32 Moo cow April 29, 2017 at 7:26 pm

So they say…

33 Anonguy April 29, 2017 at 8:37 pm

He gives off creepy, reptilian vibes, so much so that he made for a perfect villain in a movie. No way he wins high public office.

34 thfmr April 29, 2017 at 9:15 pm

I don’t know, man, I like Zucky’s chances from the center-left a lot more than anybody liked Trump’s from the right. When Diane Feinstein dies or retires, Californians would hand him that seat in a heartbeat. Quick ascendancy a la Obama.

35 Troll Me April 29, 2017 at 10:04 pm

It’s the t-shirts that gives away his excessively casual attitude with respect to his alien reptilian origins.

36 thfmr April 29, 2017 at 9:09 pm

This does have a similar vibe to Mike Dukakis in a tank helmet or Ted Cruz pretending to have friends. In retrospect I regret sullying Kalanick’s name with this comparison…Kalanick’s product is making the world better off, at least.

37 carlospln April 30, 2017 at 12:08 am

What? A fly-by-night gypsy cab operation that doesn’t pay its workers as workers?

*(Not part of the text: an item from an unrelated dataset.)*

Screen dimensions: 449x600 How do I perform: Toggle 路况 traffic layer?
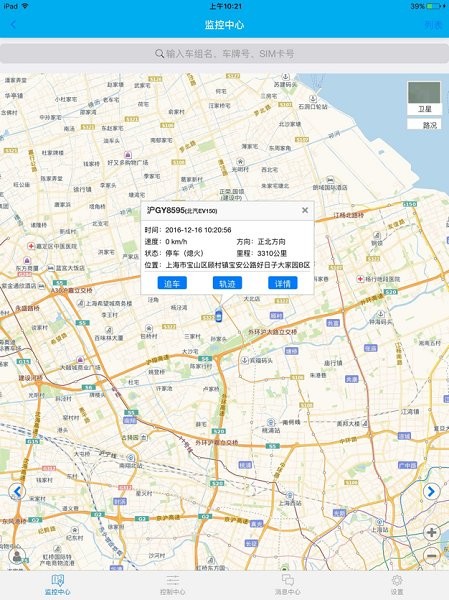[424, 124]
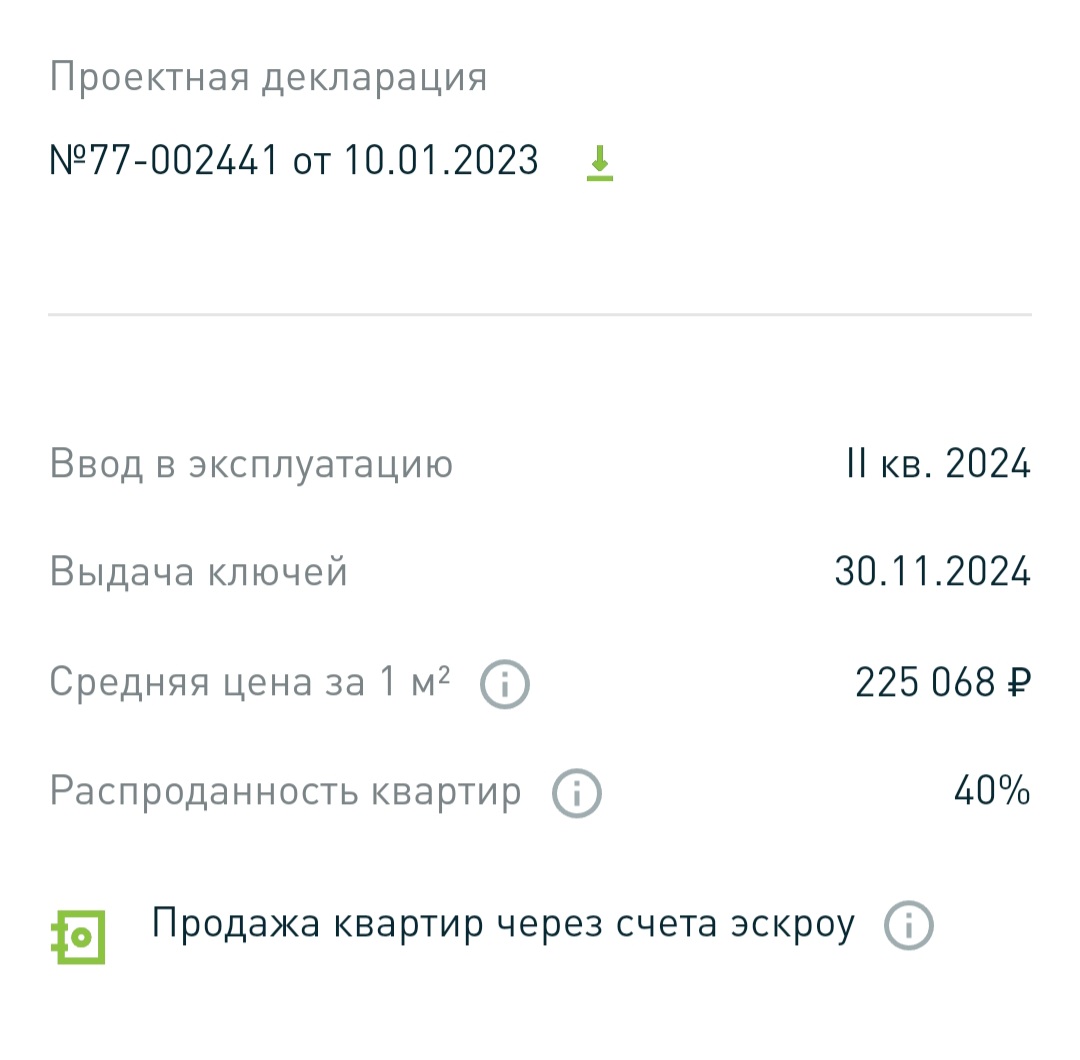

That loses money on every ride, but is intent on ‘making it up on volume’?

You’ve got a strange idea of ‘better off’, buster.

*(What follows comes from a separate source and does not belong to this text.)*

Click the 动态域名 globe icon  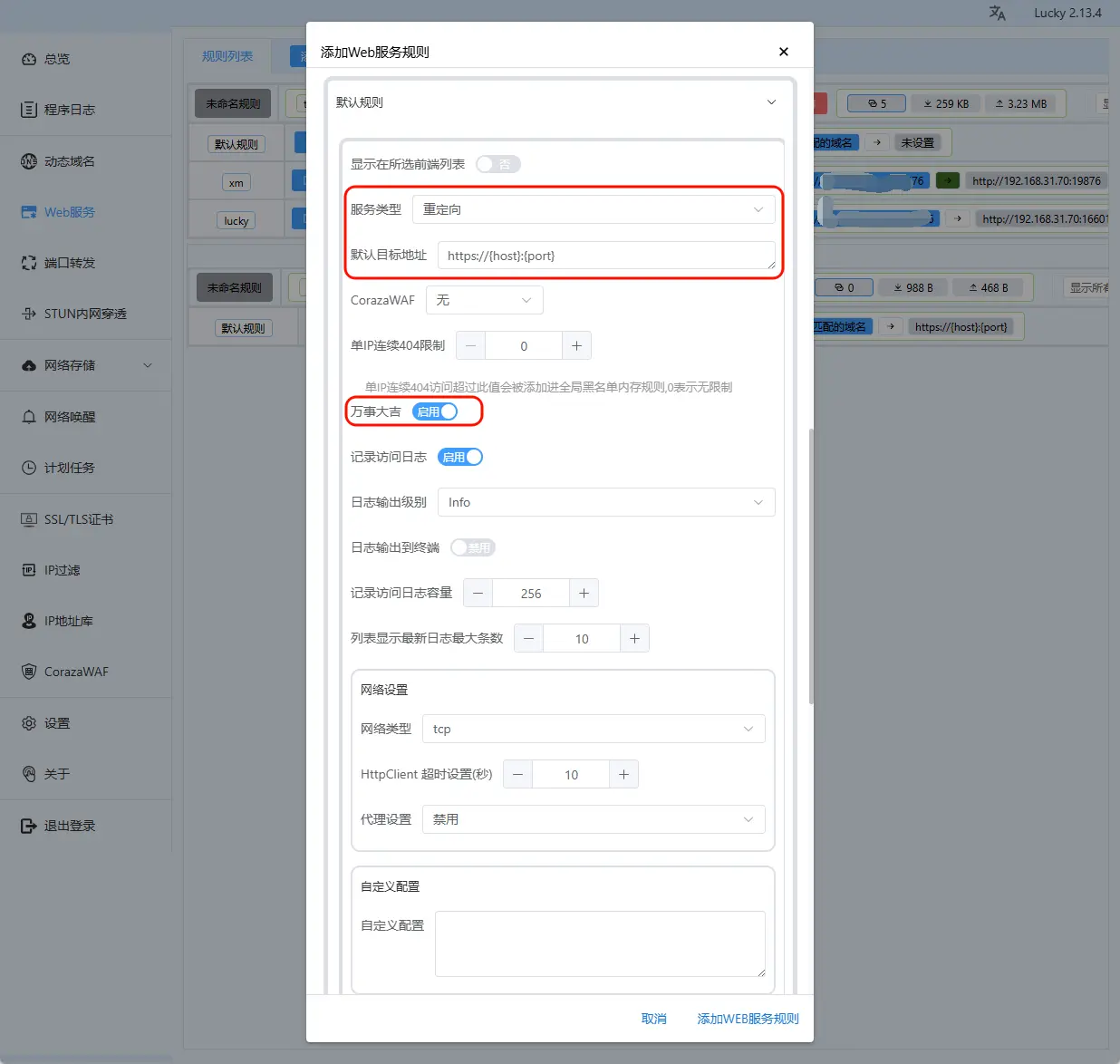tap(29, 161)
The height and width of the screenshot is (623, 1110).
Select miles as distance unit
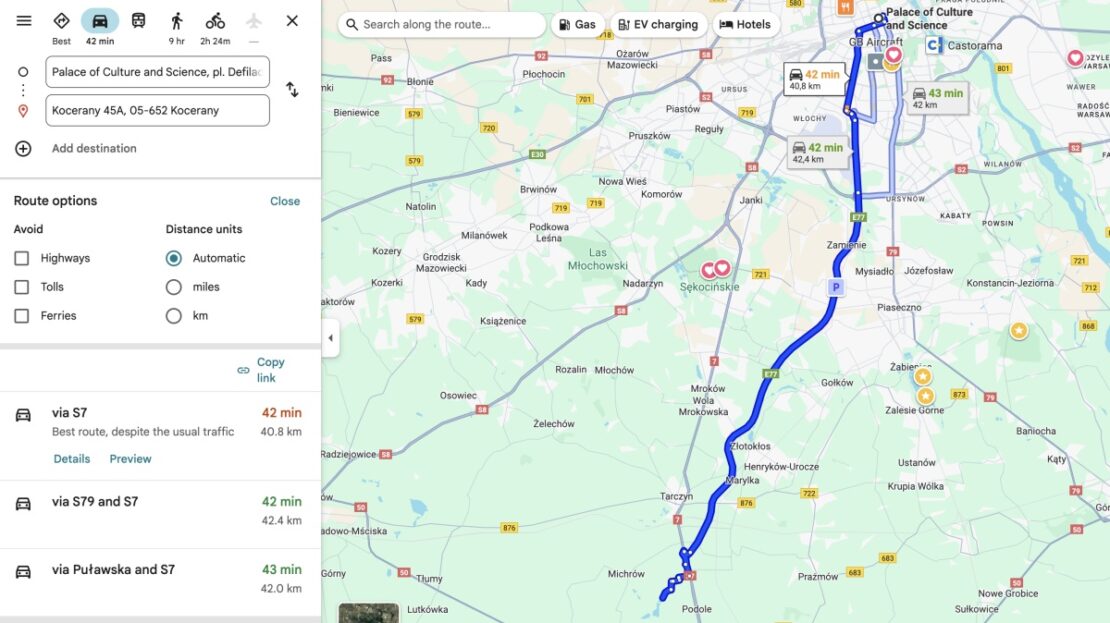(173, 287)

38 thfmr April 30, 2017 at 4:27 am

Everything that hits the press about Uber sounds like the devil is running the business. Yet in my city the quality of life is plainly improved by the existence of Uber. Drivers strangely aren’t beaten chattels as depicted in the press. I’ve come to suspect that the press just stuck Uber/Kalanick in the same camp they put Trump…i.e. the camp where the sky is constantly falling.

39 oc April 29, 2017 at 5:31 pm

2. Statement from OC, in the Derrida interview.

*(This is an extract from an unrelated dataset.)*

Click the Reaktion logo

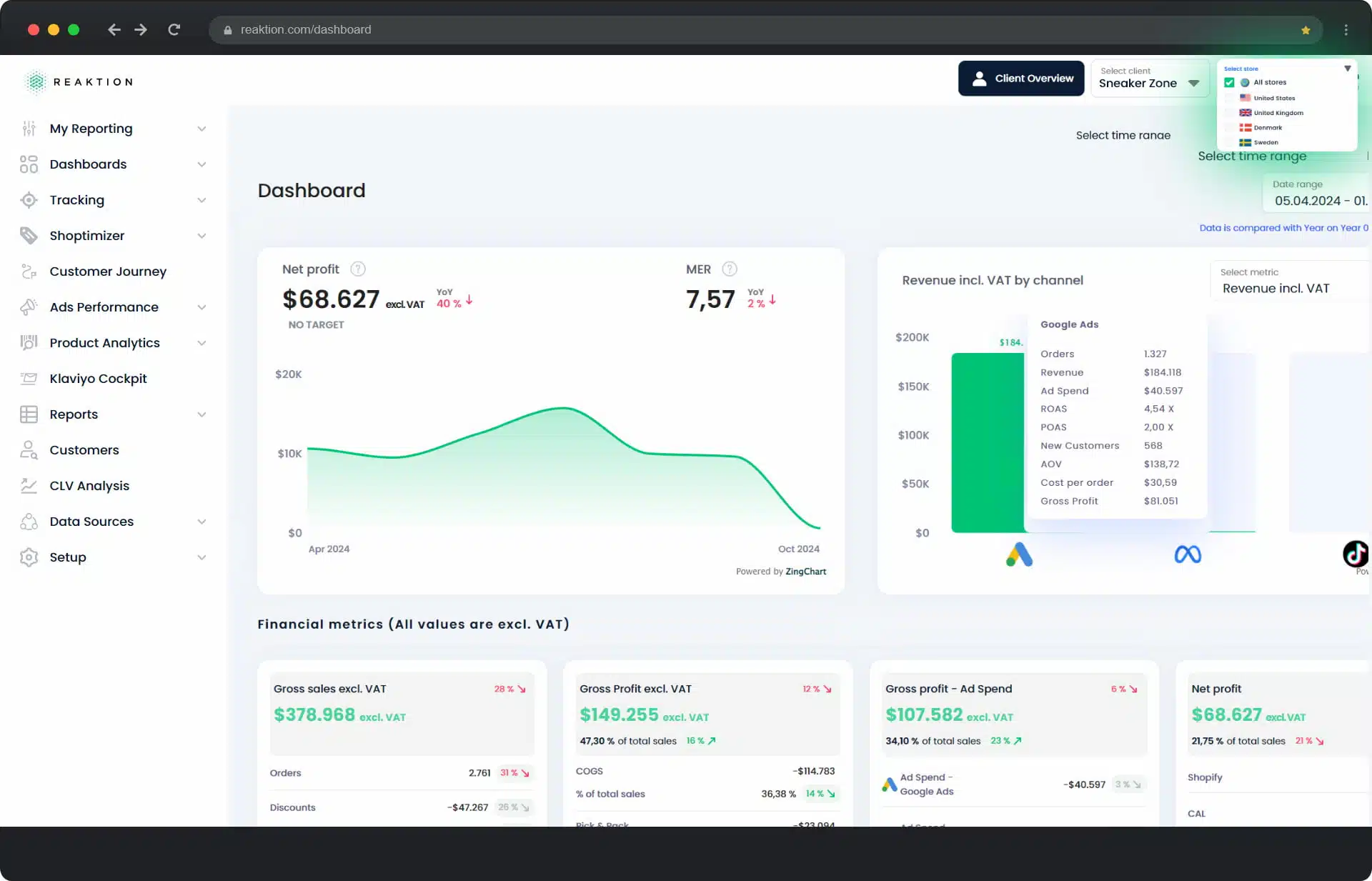pos(78,82)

When you take music, the composers who were inventors in western, European
culture are maybe a half-dozen. As for technology, the inventors I have most
heard talk about it are Indians from Calcutta and Bombay. There are many Indian
and Chinese scientists. Their inventions are like inversions of the ideas of European
or American inventors, but the word “inventor” has taken on a sense of racial domination
that’s more important than invention—which is sad, because it’s the equivalent
of a sort of propaganda.

40 Jacques René Giguère April 29, 2017 at 6:38 pm

re Erdogan. “Power corrupt, absolute power corrupt absolutely”. No.
Corrupt seeks power. Absolutely corrupts seeks absolute power.
Stalin and he-who-must-not-be-named didn’t spend their childhood help grannies crossing streets

41 Moo cow April 29, 2017 at 7:27 pm

Trump? We can name him here.

42 Donald Pretari April 29, 2017 at 8:28 pm
Trump using executive orders at unprecedented pace

Alas, proven right, yet again…
174 Donald Pretari February 1, 2017 at 3:26 pm
#6…Trump is already addicted to Executives Orders. His plan is to govern by issuing executive orders about all facets of government and see what transpires. Soon, he will begin issuing Executive Orders to other countries.
185 Donald Pretari February 2, 2017 at 1:22 pm
I made a prediction that time will deal with based upon watching Trump.

43 mikeInThe716 April 29, 2017 at 8:43 pm

RE: 1) Zuck should visit a Honda / Toyota transplant. Then he could post about how they manage with <half the job categories AND get higher productivity (compared to the Ford/UAW plant).

And he'd then quickly lose a few thousand "friends"…

44 Thanatos Savehn April 29, 2017 at 9:37 pm

#1 Having represented Ford I can say that the River Rouge facility is one of, though not the, most impressive examples of America’s industrial might you’ll ever see. Obama might think that he built it by way of having his ring kissed and thereafter, like the Sun King he imagines himself to be, decreeing that it should therefore “become”, but it was built by men like you and me. If you ever have a chance to see it, go.

45 Troll Me April 29, 2017 at 10:13 pm

Has anyone there figured out that if they want to sell to the Japanese market, they will have to make vehicles that are consistent with regulations upheld by Japanese voters?

Last I heard, folks in the US auto industry cry of mistreatment, but refuse to make models that meet the demands of the different foreign markets. Some sorts of diversions about the unfair expensive costs of replacement parts to meet local code, instead of making a model that can actual meet standards in one of the largest and wealthiest markets in the world.

46 Jon April 30, 2017 at 11:27 pm

#6 is behind a paywall, so it is really useless for public discussion.